*Your assignment*:
Search the data for the word "Collapse" and copy each line that has it.
★ ★ ★ ★ ★ ★ ★
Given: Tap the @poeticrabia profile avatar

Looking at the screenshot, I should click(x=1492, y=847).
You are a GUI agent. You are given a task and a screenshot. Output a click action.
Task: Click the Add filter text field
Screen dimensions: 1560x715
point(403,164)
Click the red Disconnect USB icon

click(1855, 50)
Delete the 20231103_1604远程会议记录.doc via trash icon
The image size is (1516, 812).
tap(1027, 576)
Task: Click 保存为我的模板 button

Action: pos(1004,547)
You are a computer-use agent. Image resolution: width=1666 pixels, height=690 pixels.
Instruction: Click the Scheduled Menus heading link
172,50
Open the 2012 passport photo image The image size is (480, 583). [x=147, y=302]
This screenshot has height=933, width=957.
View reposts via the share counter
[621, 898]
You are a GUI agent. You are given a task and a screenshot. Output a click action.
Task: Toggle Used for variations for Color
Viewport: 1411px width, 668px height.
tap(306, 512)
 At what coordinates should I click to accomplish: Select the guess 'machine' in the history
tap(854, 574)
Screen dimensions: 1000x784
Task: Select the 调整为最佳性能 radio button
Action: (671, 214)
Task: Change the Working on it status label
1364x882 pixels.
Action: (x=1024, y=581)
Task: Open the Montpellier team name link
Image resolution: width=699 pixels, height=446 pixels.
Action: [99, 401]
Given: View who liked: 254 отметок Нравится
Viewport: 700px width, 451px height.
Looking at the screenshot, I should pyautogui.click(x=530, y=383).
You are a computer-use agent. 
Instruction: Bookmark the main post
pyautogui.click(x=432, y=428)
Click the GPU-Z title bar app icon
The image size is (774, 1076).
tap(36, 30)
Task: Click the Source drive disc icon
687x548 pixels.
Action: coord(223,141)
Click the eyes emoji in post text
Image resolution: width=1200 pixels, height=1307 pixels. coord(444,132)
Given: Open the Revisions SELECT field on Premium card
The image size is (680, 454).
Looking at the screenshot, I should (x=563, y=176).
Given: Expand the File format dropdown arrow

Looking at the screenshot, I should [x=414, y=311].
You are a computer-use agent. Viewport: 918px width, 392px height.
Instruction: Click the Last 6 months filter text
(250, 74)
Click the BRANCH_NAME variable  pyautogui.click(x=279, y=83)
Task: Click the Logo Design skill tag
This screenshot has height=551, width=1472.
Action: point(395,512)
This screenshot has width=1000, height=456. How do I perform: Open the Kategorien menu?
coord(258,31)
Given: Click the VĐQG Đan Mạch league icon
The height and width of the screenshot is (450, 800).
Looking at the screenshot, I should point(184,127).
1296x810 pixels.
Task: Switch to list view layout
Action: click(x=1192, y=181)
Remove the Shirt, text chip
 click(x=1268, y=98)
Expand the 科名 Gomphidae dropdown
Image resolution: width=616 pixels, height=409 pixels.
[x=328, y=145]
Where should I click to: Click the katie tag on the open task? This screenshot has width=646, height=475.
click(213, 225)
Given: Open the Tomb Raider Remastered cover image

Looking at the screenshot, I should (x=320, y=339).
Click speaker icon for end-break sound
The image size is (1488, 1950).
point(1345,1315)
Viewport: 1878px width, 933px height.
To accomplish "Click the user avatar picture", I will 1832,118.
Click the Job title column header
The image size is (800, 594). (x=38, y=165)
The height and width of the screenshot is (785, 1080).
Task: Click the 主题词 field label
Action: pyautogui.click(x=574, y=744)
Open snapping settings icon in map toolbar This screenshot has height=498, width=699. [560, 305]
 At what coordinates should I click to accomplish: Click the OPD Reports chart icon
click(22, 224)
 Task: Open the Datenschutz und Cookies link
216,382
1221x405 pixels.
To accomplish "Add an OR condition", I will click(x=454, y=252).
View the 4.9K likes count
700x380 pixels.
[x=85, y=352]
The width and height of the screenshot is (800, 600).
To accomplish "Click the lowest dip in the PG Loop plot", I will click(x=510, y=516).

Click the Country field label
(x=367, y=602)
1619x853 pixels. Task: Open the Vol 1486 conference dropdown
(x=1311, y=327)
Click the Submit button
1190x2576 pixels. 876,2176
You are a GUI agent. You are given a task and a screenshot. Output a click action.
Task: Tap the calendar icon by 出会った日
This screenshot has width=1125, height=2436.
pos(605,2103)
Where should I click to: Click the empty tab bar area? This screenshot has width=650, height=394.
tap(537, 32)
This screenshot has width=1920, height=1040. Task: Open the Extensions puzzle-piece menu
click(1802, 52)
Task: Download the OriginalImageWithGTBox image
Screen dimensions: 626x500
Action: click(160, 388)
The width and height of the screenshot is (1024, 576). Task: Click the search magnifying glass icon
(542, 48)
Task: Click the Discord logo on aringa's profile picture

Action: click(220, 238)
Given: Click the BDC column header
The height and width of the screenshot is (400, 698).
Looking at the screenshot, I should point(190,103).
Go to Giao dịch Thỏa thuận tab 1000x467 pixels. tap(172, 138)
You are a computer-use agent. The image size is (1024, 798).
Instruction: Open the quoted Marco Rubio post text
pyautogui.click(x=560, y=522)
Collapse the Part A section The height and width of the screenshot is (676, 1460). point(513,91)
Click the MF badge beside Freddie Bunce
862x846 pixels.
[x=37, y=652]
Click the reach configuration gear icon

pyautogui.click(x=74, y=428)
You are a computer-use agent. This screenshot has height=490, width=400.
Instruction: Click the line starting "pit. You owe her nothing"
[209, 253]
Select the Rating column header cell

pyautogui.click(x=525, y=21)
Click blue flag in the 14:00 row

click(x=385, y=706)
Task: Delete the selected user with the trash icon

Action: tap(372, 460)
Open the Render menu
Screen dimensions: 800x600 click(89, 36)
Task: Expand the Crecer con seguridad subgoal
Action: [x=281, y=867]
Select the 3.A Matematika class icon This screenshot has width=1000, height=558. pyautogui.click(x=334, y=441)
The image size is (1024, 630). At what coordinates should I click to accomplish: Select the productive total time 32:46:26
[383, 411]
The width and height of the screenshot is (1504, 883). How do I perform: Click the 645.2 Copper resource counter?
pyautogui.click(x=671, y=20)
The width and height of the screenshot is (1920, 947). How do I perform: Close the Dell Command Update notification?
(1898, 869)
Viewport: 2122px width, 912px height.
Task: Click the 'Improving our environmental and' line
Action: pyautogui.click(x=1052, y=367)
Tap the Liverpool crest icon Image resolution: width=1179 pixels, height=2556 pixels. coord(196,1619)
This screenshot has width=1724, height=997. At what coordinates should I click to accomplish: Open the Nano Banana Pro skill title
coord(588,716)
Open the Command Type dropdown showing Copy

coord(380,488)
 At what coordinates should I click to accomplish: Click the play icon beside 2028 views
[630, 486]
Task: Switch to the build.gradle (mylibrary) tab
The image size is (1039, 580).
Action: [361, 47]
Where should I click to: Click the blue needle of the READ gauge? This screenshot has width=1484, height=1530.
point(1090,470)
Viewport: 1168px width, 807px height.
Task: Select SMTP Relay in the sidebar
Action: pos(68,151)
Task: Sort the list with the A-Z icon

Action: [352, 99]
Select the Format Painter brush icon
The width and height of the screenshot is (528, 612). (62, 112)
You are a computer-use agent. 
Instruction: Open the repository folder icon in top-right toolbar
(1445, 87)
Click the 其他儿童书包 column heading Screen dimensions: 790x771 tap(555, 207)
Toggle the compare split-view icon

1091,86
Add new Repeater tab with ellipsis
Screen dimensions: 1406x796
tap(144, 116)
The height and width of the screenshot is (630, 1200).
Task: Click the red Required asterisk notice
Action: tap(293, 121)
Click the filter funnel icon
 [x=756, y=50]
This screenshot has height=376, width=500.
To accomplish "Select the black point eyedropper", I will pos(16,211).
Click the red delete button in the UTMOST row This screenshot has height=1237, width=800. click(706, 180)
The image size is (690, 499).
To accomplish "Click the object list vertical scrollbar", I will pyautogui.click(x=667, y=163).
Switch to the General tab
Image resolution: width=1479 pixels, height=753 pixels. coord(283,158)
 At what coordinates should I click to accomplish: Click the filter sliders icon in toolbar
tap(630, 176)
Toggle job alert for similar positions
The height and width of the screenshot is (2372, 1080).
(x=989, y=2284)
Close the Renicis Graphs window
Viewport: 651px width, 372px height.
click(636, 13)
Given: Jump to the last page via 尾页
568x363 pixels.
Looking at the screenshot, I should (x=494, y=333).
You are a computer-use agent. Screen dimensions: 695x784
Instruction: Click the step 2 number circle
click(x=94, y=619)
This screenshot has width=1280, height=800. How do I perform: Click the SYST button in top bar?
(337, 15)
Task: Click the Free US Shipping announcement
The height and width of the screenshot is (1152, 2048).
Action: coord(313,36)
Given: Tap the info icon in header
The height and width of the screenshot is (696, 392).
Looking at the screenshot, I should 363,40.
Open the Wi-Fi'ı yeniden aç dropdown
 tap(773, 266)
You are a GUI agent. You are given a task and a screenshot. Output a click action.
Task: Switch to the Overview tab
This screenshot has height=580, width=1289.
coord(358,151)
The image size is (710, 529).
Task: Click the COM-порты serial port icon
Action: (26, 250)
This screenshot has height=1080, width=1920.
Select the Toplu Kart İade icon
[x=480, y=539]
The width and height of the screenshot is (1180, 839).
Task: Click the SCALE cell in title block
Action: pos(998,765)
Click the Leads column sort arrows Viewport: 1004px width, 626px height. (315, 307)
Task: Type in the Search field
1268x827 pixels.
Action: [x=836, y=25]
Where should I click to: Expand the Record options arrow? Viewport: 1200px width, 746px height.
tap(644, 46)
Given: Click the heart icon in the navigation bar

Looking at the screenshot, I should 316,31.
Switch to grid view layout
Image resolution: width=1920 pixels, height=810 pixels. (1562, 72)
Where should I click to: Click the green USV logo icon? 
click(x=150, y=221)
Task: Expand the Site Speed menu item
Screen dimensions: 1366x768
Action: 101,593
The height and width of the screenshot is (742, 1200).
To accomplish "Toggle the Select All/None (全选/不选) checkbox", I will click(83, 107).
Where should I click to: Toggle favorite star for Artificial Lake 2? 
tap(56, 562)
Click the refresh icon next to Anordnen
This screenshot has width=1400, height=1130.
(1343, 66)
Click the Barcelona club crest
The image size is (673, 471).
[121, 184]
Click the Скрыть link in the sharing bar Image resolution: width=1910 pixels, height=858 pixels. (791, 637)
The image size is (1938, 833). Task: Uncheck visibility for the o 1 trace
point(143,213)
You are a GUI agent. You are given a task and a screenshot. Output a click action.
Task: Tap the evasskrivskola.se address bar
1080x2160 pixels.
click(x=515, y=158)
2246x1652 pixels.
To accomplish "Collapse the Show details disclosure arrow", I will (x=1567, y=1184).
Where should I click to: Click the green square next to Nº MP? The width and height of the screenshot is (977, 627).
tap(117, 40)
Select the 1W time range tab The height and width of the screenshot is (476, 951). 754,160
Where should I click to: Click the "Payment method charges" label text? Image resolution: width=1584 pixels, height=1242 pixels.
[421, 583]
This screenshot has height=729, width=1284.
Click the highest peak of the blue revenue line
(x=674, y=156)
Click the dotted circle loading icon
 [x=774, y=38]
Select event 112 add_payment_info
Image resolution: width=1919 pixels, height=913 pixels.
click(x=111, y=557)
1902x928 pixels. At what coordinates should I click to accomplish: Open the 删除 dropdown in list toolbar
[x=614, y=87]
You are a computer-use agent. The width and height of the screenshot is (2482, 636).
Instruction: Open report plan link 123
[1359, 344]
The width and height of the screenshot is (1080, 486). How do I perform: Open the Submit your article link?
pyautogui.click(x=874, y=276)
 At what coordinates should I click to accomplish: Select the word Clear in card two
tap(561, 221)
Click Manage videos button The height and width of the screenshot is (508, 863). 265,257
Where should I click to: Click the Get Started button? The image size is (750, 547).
★ ★ ★ ★ ★ ★ ★
*Solution for this problem*:
Collapse the Part A section The height and width of the screenshot is (676, 1460). point(513,91)
To accomplish "Collapse the Show details disclosure arrow", I will (x=1567, y=1184).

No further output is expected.